I believe that community based correctional system serves the community better than institutional correctional systems. Community based correctional programs facilitate many of the factors linked with the successful re-integration of the offender into the community. For criminals being released from prison into a community based correctional facility, the benefits of community corrections are rather obvious. Not only is the criminal provided with the chance to steadily re-integrate into society, he or she is able to pursue educational and employment opportunities. Moreover, family ties are better maintained when a criminal is residing at a community based correctional facility rather than a prison.

Presently, community based correctional facilities have not been widely accepted by the general public and this opposition manifests itself in numerous ways. For instance, the general public has never fully embraced community corrections programs like fines, probation, full and day parole, intermittent prison sentences and temporary absences. A majority of communities in the United States are unfriendly to the notion of having residential centers such as the does a community based correctional system serves the community better than institutional correctional systems for law offenders located in their midst for fear that adjacent property values will drop and crime will increase, a phenomenon commonly referred to as Not In My Back Yard Syndrome or NIMBY (Benzy, 2004). But, most individuals agree that the current institutional correctional system does not work and many are even willing to consider community based correction systems.

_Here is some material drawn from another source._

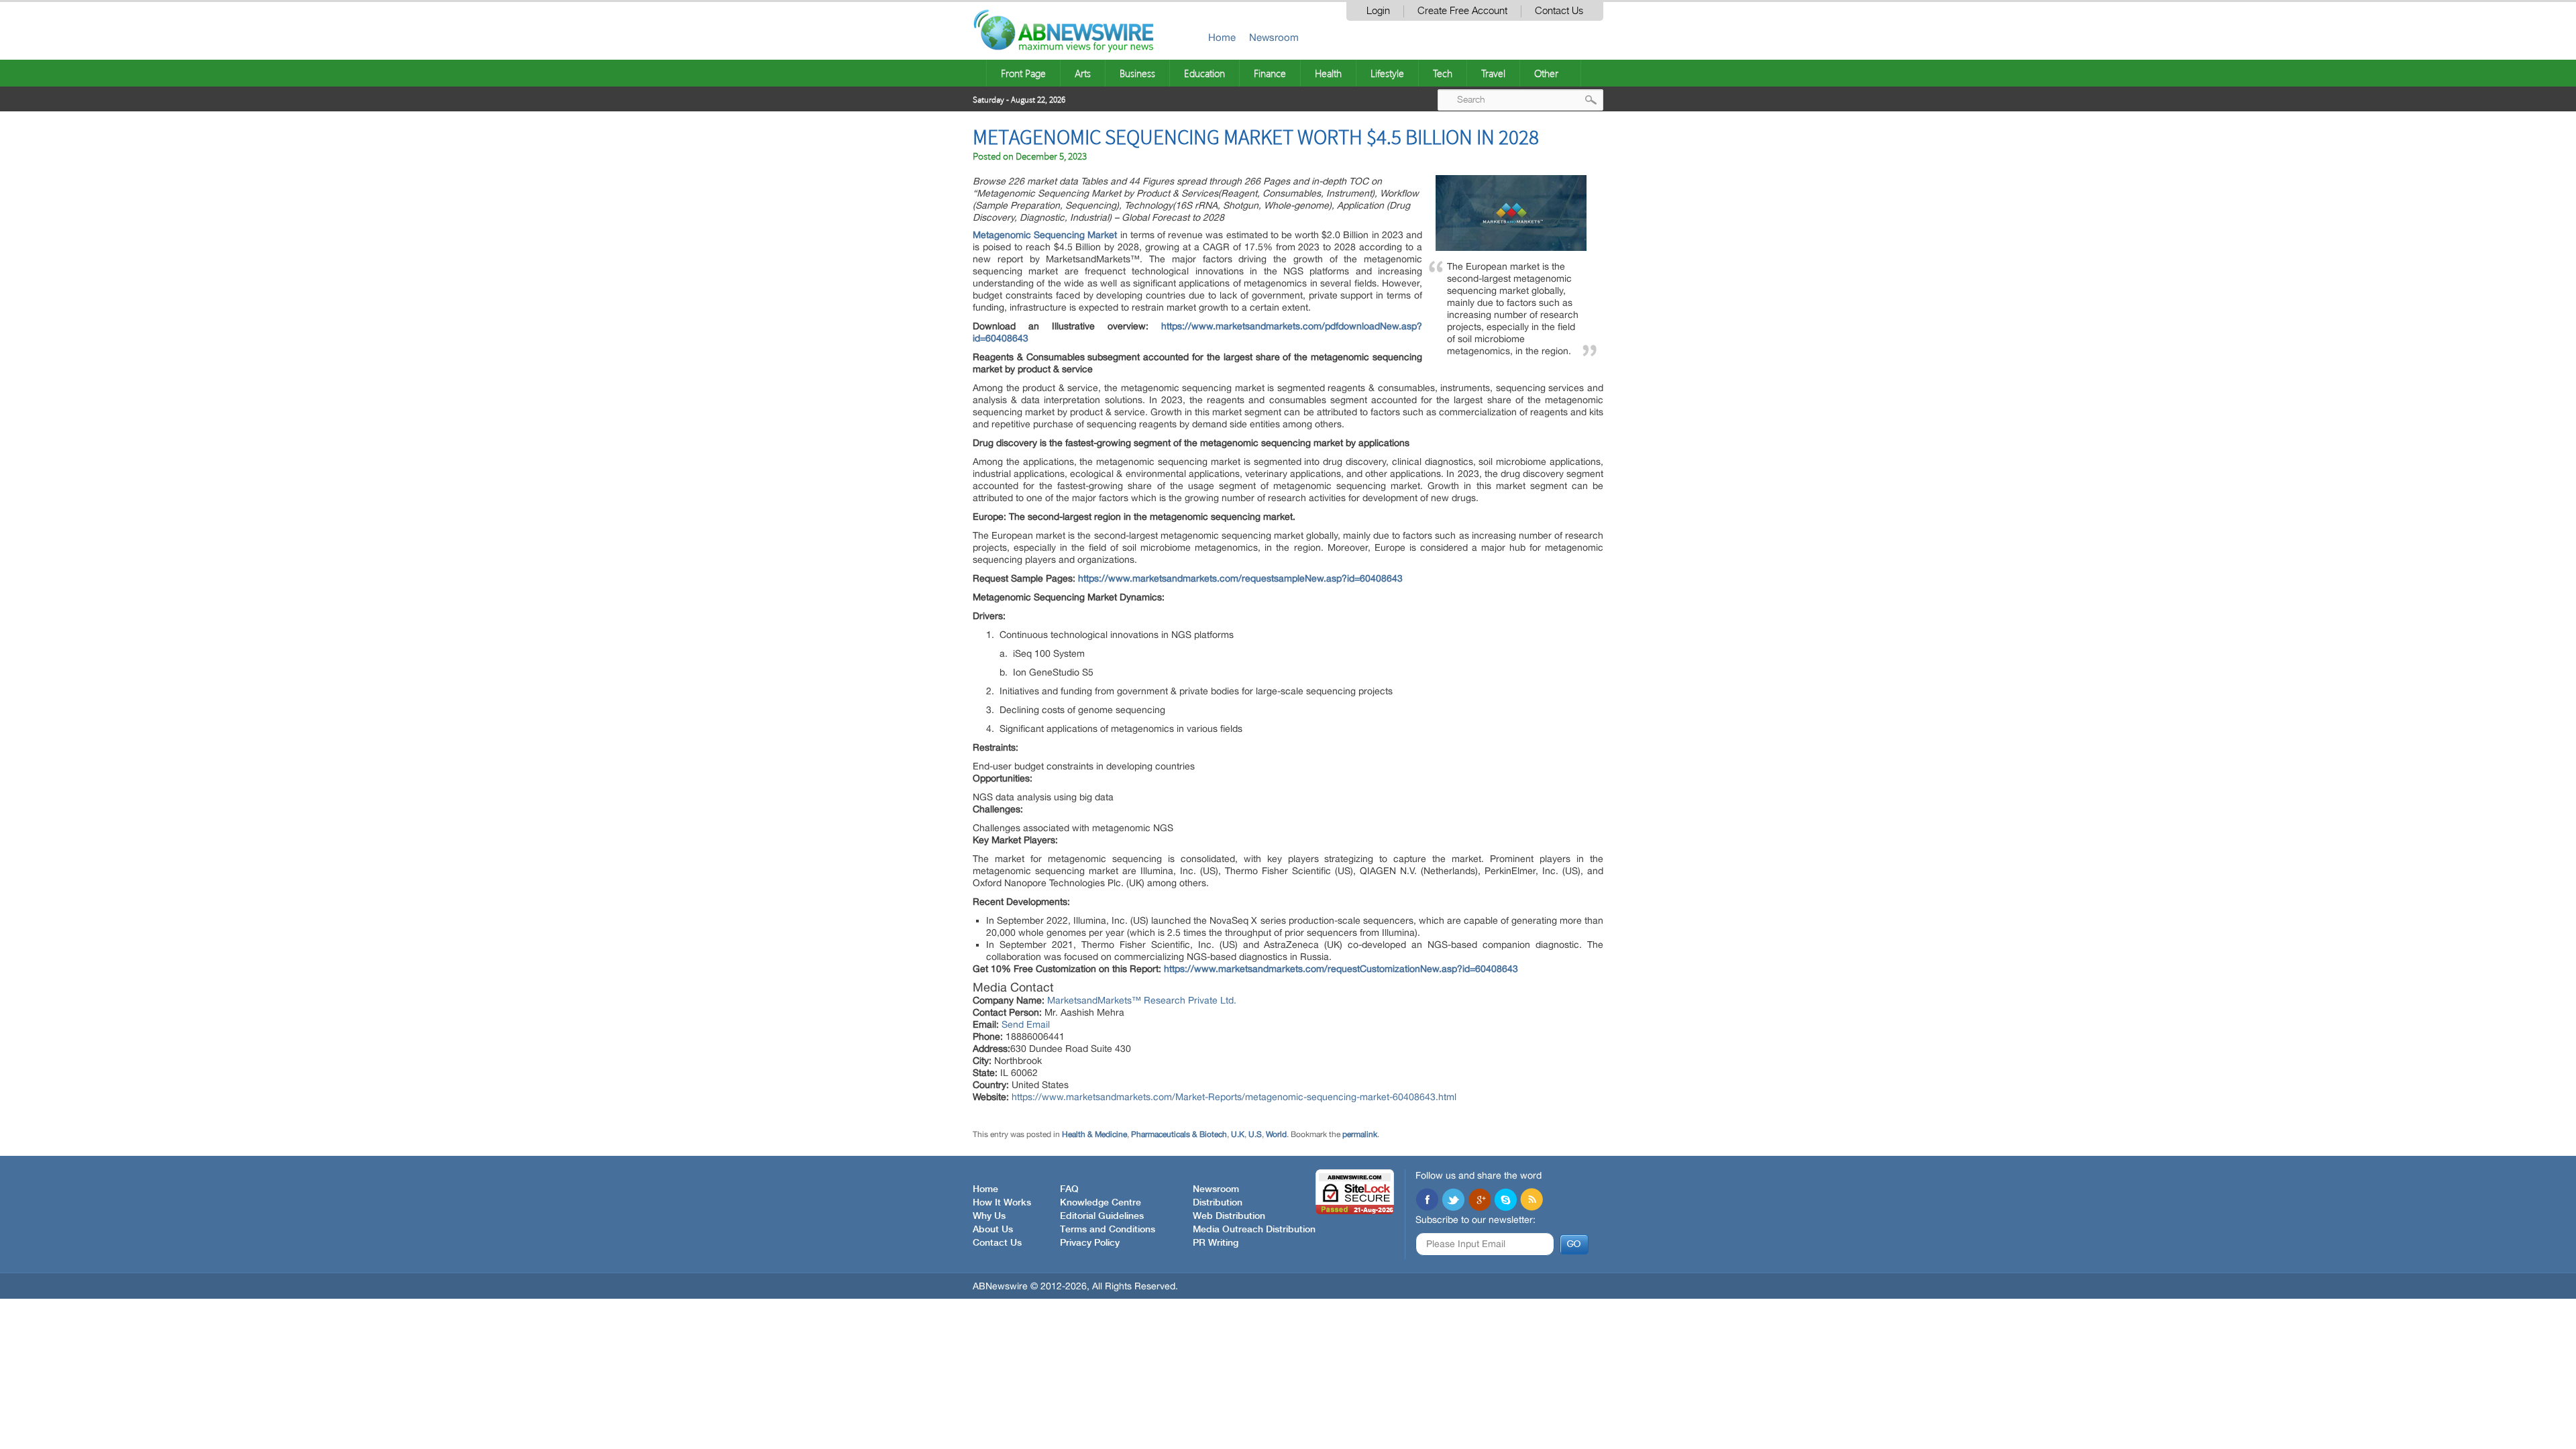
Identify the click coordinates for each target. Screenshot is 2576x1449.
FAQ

Institutional correctional systems such as prisons generally make individuals worse. Presently, nothing much has changed other than that there are many more individuals in prison and our prisons are currently larger and in fact, more destructive of the human personality than before with harsher regimes and fewer programs (Bronstein, 2005). Research reveals that there are only three possible changes in the life of an offender during his or her incarceration in an institutional correctional system: availability of a reasonably supportive job, family upon release, as well as the process of aging that ultimately eradicates criminal behavior as an alternative (Bronstein, 2005). It is rather obvious that in the institutional correctional systems, offenders are incarcerated not to treat them, but for other reasons. Increasingly, such systems are places of punishment and have nothing at all to do with rehabilitation unlike the community-based correctional systems.


Community based correctional systems offers workable alternatives to incarceration for offenders at different stages of the criminal justice process. The alternatives that are available to the offenders include: alternative measures programs, bail supervision programs, fine options programs, restitution programs, probation, community service order, parole and so on. The community based correctional system serves the community better than institutional correctional systems since the offenders are given a chance to steadily re-integrate into society, pursue educational and employment opportunities and in general, be more productive in the community.